6. Because VCCs may need to respond promptly to changes in fuel costs, there is good cause to authorize them to make tariff filings on one day's notice.

7. The tariff filings authorized by the following order are reasonable and justified.

THEREFORE, IT IS ORDERED that:

1. For 180 days from the effective date of this order, vessel common carriers (VCCs), except Catalina Channel Express, Inc., are permitted to file tariffs with fares and rates that are within a "zone of rate reasonableness" whose upper limit is 15% above currently authorized fares and rates.

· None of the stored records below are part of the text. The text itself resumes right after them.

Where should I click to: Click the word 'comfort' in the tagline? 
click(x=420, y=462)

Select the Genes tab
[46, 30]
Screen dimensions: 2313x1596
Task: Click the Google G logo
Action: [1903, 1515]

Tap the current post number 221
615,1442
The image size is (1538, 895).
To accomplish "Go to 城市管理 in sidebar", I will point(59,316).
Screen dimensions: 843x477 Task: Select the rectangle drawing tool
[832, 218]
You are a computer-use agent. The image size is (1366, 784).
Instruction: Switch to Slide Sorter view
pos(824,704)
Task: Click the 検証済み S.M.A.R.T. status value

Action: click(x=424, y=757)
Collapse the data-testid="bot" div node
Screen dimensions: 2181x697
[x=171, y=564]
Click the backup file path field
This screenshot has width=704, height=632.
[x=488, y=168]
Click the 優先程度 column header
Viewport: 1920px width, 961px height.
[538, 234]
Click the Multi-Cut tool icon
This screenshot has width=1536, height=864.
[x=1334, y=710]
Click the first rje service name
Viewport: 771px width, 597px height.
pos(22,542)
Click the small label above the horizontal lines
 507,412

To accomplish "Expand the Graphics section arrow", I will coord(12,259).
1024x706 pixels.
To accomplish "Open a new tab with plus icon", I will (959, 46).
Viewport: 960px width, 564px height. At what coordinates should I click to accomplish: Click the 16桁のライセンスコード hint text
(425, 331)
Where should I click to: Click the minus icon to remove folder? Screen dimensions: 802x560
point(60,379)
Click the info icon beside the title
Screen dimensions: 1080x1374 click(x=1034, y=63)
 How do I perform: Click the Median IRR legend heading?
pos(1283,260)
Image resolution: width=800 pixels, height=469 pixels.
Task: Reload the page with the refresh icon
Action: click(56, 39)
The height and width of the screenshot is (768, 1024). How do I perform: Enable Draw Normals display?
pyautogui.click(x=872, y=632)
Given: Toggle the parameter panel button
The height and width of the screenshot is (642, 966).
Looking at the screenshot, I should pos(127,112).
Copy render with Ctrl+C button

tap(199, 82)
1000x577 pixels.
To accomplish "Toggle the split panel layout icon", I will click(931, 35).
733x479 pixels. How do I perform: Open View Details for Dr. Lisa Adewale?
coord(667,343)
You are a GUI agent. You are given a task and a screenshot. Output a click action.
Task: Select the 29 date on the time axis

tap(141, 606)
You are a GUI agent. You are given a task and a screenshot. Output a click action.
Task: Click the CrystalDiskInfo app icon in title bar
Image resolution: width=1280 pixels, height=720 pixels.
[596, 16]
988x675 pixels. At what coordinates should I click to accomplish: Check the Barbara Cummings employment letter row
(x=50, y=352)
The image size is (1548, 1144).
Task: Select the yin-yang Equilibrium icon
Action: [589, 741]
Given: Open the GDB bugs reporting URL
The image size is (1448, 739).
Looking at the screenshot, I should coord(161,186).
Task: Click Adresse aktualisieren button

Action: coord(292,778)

2. Tariff filings made pursuant to this order may be made effective upon one day's notice (one day after filing with the Commission).

3. VCCs shall be allowed to exercise the action permitted under Ordering Paragraph 1 by making tariff filings that show a percentage surcharge on any or all of their tariff fares and rates within the range authorized.

4. Tariff filings authorized by this resolution shall expire 180 days after the effective date of this order absent further order by this Commission.

5. The Executive Director shall cause a copy of this resolution to be served on every VCC holding a certificate from the Commission and every other party on the service list to this resolution.

This resolution is effective today.

I certify that the foregoing resolution was duly introduced, passed, and adopted by the Commission at its regularly scheduled meeting on ________________, 2004. The following Commissioners voted favorably thereon:

1 The authority to adjust fares and rates was granted to VCCs by Resolution TL-18927, dated April 20, 2000. It was extended by Resolution TL-18944, dated October 5, 2000, and Resolution TL-18974, dated September 20, 2001. The authority expired effective June 30, 2002, pursuant to Resolution TL-18989, dated March 6, 2002.

2 D.04-04-044 in Application 03-11-004 authorized Express to increase its fares and to make future fare adjustments of up to 15%. Mr. Hegarty represented Express in that matter.